Counting of votes in the Senate
Senate Republicans have also debated behind the scenes whether an impeachment trial is even technically permissible, given that Trump will be out of office after noon on January 20.
Touring the GOP offices is an argument adopted by J. Michael Luttig, a former federal appeals judge who wrote in the Washington Post this week that the Senate cannot try an official once he left office.
“This Senate trial would be unconstitutional,” Luttig said.
Luttig’s point of view is not undisputed. Jeffrey Rosen, a constitutional scholar, said in Politico’s Playbook newsletter on Friday that discretion to hold the trial rests solely with the Senate.
It’s unclear how many Senate Republicans will eventually join the Democrats if the Trump trial – which will have U.S. Chief Justice John Roberts in charge – results in a final vote on conviction or acquittal. Even the more moderate members of the chamber, like Republican Senator from Alaska Lisa Murkowski, refuse to say how they will vote.
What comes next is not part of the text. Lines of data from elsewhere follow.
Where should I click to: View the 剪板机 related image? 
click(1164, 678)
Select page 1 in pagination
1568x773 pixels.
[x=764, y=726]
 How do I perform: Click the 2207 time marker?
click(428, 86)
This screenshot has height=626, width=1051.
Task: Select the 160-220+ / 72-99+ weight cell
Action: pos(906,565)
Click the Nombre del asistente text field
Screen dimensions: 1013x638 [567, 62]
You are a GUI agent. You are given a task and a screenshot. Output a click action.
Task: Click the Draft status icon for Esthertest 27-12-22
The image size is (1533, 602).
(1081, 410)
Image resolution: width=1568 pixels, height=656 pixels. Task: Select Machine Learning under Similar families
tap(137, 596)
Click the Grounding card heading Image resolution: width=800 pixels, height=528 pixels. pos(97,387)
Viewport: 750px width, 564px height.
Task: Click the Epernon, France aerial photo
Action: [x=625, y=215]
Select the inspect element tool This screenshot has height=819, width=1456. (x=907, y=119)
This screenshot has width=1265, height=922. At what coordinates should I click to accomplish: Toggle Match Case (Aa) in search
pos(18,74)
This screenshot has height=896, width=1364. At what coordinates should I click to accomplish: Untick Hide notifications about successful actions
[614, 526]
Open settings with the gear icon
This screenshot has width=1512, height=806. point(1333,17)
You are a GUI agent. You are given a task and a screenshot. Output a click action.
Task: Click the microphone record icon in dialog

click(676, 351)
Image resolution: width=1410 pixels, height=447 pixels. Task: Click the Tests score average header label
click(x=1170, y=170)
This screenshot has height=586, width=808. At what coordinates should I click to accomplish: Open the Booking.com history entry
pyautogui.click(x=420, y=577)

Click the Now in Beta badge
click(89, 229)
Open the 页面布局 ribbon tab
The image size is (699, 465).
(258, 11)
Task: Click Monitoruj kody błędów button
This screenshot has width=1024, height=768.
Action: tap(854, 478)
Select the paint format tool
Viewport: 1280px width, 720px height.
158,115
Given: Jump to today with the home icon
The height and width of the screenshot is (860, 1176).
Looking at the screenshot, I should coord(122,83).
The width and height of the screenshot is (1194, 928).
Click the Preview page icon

Cramer said he didn’t think there were 17 GOP senators who would join the 50 Democrats in condemning Trump.
If this scenario came true, Trump’s trial would end with the ex-president’s acquittal.
McConnell’s strategy of telling Republicans like Cramer they have the freedom to condemn Trump has sparked all kinds of speculation about what the GOP Senate Leader is doing. Some sources said they believe he is delivering a warning shot to the lame president that Republicans are done with him in politics.
“They’re free, like a bird,” a GOP source familiar with McConnell’s thinking told Insider. “They don’t want him to show up again. That’s what McConnell is trying to figure out how to do.”